*Work instructions:* Would you give the entries below again, precisely as they are written?

Saved data entries
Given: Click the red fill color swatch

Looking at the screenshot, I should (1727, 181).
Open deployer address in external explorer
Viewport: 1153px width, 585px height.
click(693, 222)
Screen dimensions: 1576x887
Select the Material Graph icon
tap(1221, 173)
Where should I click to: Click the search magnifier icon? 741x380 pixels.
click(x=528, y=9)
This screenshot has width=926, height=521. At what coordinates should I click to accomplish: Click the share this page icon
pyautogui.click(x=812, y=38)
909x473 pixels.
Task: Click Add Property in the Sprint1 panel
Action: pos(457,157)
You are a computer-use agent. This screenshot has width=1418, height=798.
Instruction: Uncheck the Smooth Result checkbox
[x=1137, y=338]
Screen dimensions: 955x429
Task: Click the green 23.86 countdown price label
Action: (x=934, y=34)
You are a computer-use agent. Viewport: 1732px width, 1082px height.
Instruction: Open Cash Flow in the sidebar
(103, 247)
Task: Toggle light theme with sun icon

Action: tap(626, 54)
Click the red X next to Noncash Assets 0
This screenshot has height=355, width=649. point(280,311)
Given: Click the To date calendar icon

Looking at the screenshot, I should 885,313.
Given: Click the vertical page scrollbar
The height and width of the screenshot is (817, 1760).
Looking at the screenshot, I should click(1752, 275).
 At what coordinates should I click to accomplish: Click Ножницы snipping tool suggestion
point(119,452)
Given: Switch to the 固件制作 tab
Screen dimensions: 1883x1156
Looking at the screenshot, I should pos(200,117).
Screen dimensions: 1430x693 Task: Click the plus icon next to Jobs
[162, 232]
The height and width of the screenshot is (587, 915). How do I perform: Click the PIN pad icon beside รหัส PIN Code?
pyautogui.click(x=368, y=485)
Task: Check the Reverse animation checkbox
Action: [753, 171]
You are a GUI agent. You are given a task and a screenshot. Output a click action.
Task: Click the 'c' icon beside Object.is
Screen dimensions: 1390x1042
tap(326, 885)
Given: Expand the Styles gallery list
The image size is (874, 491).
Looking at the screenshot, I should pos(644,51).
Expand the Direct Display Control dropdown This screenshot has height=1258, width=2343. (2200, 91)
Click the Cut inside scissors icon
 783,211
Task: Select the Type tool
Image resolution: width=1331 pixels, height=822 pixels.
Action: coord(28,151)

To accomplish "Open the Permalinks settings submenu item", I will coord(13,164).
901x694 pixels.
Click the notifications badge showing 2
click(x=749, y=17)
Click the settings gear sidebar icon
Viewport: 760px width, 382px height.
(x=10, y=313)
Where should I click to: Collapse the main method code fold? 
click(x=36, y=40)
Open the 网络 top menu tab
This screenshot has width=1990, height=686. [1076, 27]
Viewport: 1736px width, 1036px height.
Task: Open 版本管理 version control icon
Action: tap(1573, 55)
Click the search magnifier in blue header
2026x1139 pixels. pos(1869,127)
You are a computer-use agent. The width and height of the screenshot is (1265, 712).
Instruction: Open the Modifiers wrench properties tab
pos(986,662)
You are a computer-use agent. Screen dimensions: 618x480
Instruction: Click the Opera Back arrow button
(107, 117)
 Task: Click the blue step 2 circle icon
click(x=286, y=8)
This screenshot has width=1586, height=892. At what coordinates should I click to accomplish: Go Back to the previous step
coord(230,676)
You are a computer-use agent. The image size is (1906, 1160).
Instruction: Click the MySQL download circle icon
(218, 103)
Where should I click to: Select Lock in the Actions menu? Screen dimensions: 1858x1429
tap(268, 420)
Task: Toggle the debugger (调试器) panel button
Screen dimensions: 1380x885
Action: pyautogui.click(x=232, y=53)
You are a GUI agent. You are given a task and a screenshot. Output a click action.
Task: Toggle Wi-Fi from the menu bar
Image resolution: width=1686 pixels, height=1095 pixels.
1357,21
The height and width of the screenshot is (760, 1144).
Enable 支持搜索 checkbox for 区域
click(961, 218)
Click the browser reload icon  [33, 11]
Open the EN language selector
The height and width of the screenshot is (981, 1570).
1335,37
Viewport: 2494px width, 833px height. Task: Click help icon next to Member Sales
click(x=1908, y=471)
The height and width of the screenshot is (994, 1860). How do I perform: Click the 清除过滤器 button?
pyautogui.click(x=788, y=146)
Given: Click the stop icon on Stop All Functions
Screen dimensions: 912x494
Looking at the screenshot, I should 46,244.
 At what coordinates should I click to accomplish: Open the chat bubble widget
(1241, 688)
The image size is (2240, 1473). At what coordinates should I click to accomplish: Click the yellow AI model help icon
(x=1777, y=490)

*Answer to this task:*
Given: Click the red fill color swatch

Looking at the screenshot, I should (1727, 181).
Open deployer address in external explorer
Viewport: 1153px width, 585px height.
click(693, 222)
Screen dimensions: 1576x887
Select the Material Graph icon
tap(1221, 173)
Where should I click to: Click the search magnifier icon? 741x380 pixels.
click(x=528, y=9)
This screenshot has width=926, height=521. At what coordinates should I click to accomplish: Click the share this page icon
pyautogui.click(x=812, y=38)
909x473 pixels.
Task: Click Add Property in the Sprint1 panel
Action: pos(457,157)
You are a computer-use agent. This screenshot has width=1418, height=798.
Instruction: Uncheck the Smooth Result checkbox
[x=1137, y=338]
Screen dimensions: 955x429
Task: Click the green 23.86 countdown price label
Action: (x=934, y=34)
You are a computer-use agent. Viewport: 1732px width, 1082px height.
Instruction: Open Cash Flow in the sidebar
(103, 247)
Task: Toggle light theme with sun icon

Action: tap(626, 54)
Click the red X next to Noncash Assets 0
This screenshot has height=355, width=649. point(280,311)
Given: Click the To date calendar icon

Looking at the screenshot, I should 885,313.
Given: Click the vertical page scrollbar
The height and width of the screenshot is (817, 1760).
Looking at the screenshot, I should click(1752, 275).
 At what coordinates should I click to accomplish: Click Ножницы snipping tool suggestion
point(119,452)
Given: Switch to the 固件制作 tab
Screen dimensions: 1883x1156
Looking at the screenshot, I should pos(200,117).
Screen dimensions: 1430x693 Task: Click the plus icon next to Jobs
[162, 232]
The height and width of the screenshot is (587, 915). How do I perform: Click the PIN pad icon beside รหัส PIN Code?
pyautogui.click(x=368, y=485)
Task: Check the Reverse animation checkbox
Action: [753, 171]
You are a GUI agent. You are given a task and a screenshot. Output a click action.
Task: Click the 'c' icon beside Object.is
Screen dimensions: 1390x1042
tap(326, 885)
Given: Expand the Styles gallery list
The image size is (874, 491).
Looking at the screenshot, I should pos(644,51).
Expand the Direct Display Control dropdown This screenshot has height=1258, width=2343. (2200, 91)
Click the Cut inside scissors icon
 783,211
Task: Select the Type tool
Image resolution: width=1331 pixels, height=822 pixels.
Action: coord(28,151)

To accomplish "Open the Permalinks settings submenu item", I will coord(13,164).
901x694 pixels.
Click the notifications badge showing 2
click(x=749, y=17)
Click the settings gear sidebar icon
Viewport: 760px width, 382px height.
(x=10, y=313)
Where should I click to: Collapse the main method code fold? 
click(x=36, y=40)
Open the 网络 top menu tab
This screenshot has width=1990, height=686. [1076, 27]
Viewport: 1736px width, 1036px height.
Task: Open 版本管理 version control icon
Action: tap(1573, 55)
Click the search magnifier in blue header
2026x1139 pixels. pos(1869,127)
You are a computer-use agent. The width and height of the screenshot is (1265, 712).
Instruction: Open the Modifiers wrench properties tab
pos(986,662)
You are a computer-use agent. Screen dimensions: 618x480
Instruction: Click the Opera Back arrow button
(107, 117)
 Task: Click the blue step 2 circle icon
click(x=286, y=8)
This screenshot has width=1586, height=892. At what coordinates should I click to accomplish: Go Back to the previous step
coord(230,676)
You are a computer-use agent. The image size is (1906, 1160).
Instruction: Click the MySQL download circle icon
(218, 103)
Where should I click to: Select Lock in the Actions menu? Screen dimensions: 1858x1429
tap(268, 420)
Task: Toggle the debugger (调试器) panel button
Screen dimensions: 1380x885
Action: pyautogui.click(x=232, y=53)
You are a GUI agent. You are given a task and a screenshot. Output a click action.
Task: Toggle Wi-Fi from the menu bar
Image resolution: width=1686 pixels, height=1095 pixels.
1357,21
The height and width of the screenshot is (760, 1144).
Enable 支持搜索 checkbox for 区域
click(961, 218)
Click the browser reload icon  [33, 11]
Open the EN language selector
The height and width of the screenshot is (981, 1570).
1335,37
Viewport: 2494px width, 833px height. Task: Click help icon next to Member Sales
click(x=1908, y=471)
The height and width of the screenshot is (994, 1860). How do I perform: Click the 清除过滤器 button?
pyautogui.click(x=788, y=146)
Given: Click the stop icon on Stop All Functions
Screen dimensions: 912x494
Looking at the screenshot, I should 46,244.
 At what coordinates should I click to accomplish: Open the chat bubble widget
(1241, 688)
The image size is (2240, 1473). At what coordinates should I click to accomplish: Click the yellow AI model help icon
(x=1777, y=490)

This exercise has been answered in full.